Putting it all together:
library(vardist)
baseline <- data.frame(a = runif(100) + 5, b = runif(100) + 5)
challenger <- data.frame(a = runif(100) + 5, b = runif(100) + 8)
compare_numeric_distributions(challenger, baseline, summaries = my_summaries, tests = my_tests)
# $challenger_stats
# variables first_element random_element
# 1 a 5.993870 5.017843
# 2 b 8.494429 8.109733
#
# $baseline_stats
# variables first_element random_element
# 1 a 5.828025 5.927089
# 2 b 5.727900 5.909929
#
# $report
# variables first_element random_element same_col_length
# 1 a FALSE FALSE TRUE
# 2 b FALSE FALSE TRUE
Copyright 2014-2017 Avant
Author: Abel Castillo
Permission is hereby granted, free of charge, to any person obtaining a copy of this software and associated documentation files (the "Software"), to deal in the Software without restriction, including without limitation the rights to use, copy, modify, merge, publish, distribute, sublicense, and/or sell copies of the Software, and to permit persons to whom the Software is furnished to do so, subject to the following conditions:
The above copyright notice and this permission notice shall be included in all copies or substantial portions of the Software.

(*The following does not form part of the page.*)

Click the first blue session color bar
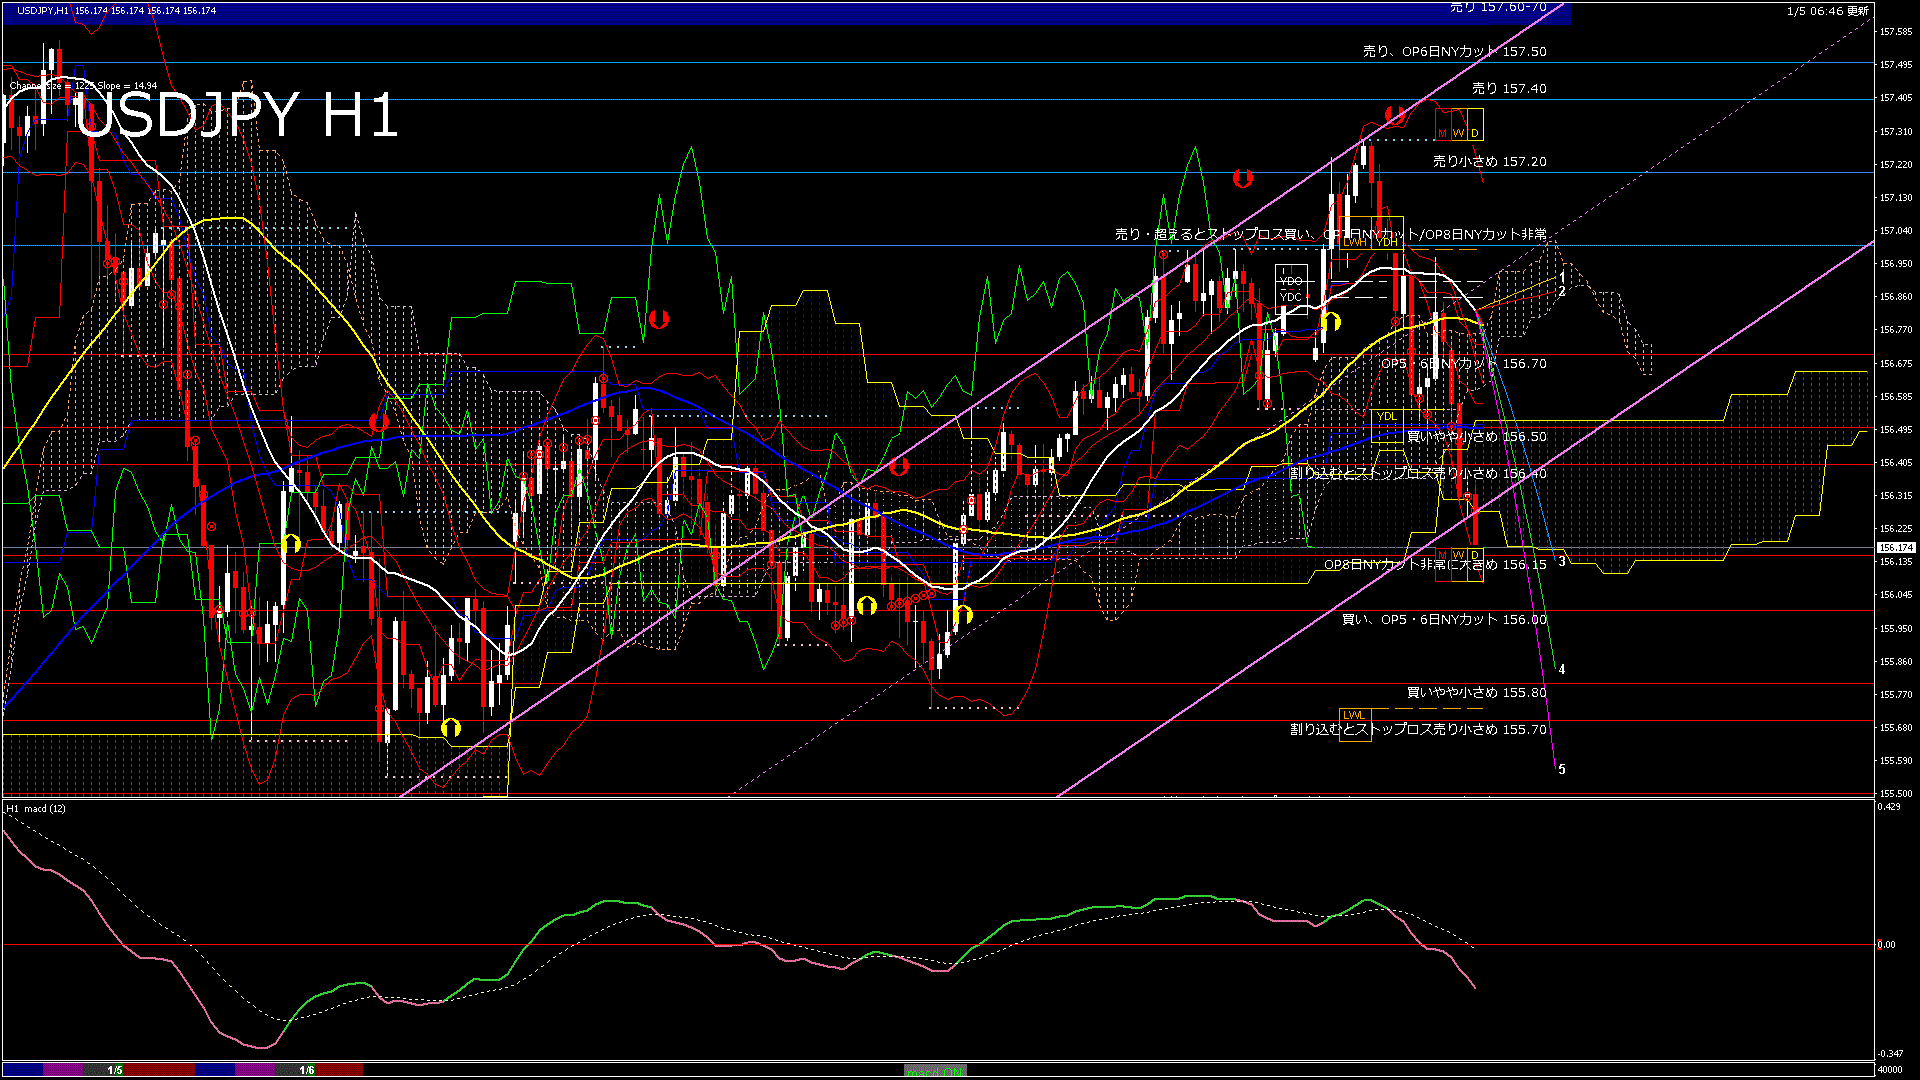The image size is (1920, 1080). pyautogui.click(x=22, y=1070)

THE SOFTWARE IS PROVIDED "AS IS", WITHOUT WARRANTY OF ANY KIND, EXPRESS OR IMPLIED, INCLUDING BUT NOT LIMITED TO THE WARRANTIES OF MERCHANTABILITY, FITNESS FOR A PARTICULAR PURPOSE AND NONINFRINGEMENT. IN NO EVENT SHALL THE AUTHORS OR COPYRIGHT HOLDERS BE LIABLE FOR ANY CLAIM, DAMAGES OR OTHER LIABILITY, WHETHER IN AN ACTION OF CONTRACT, TORT OR OTHERWISE, ARISING FROM, OUT OF OR IN CONNECTION WITH THE SOFTWARE OR THE USE OR OTHER DEALINGS IN THE SOFTWARE.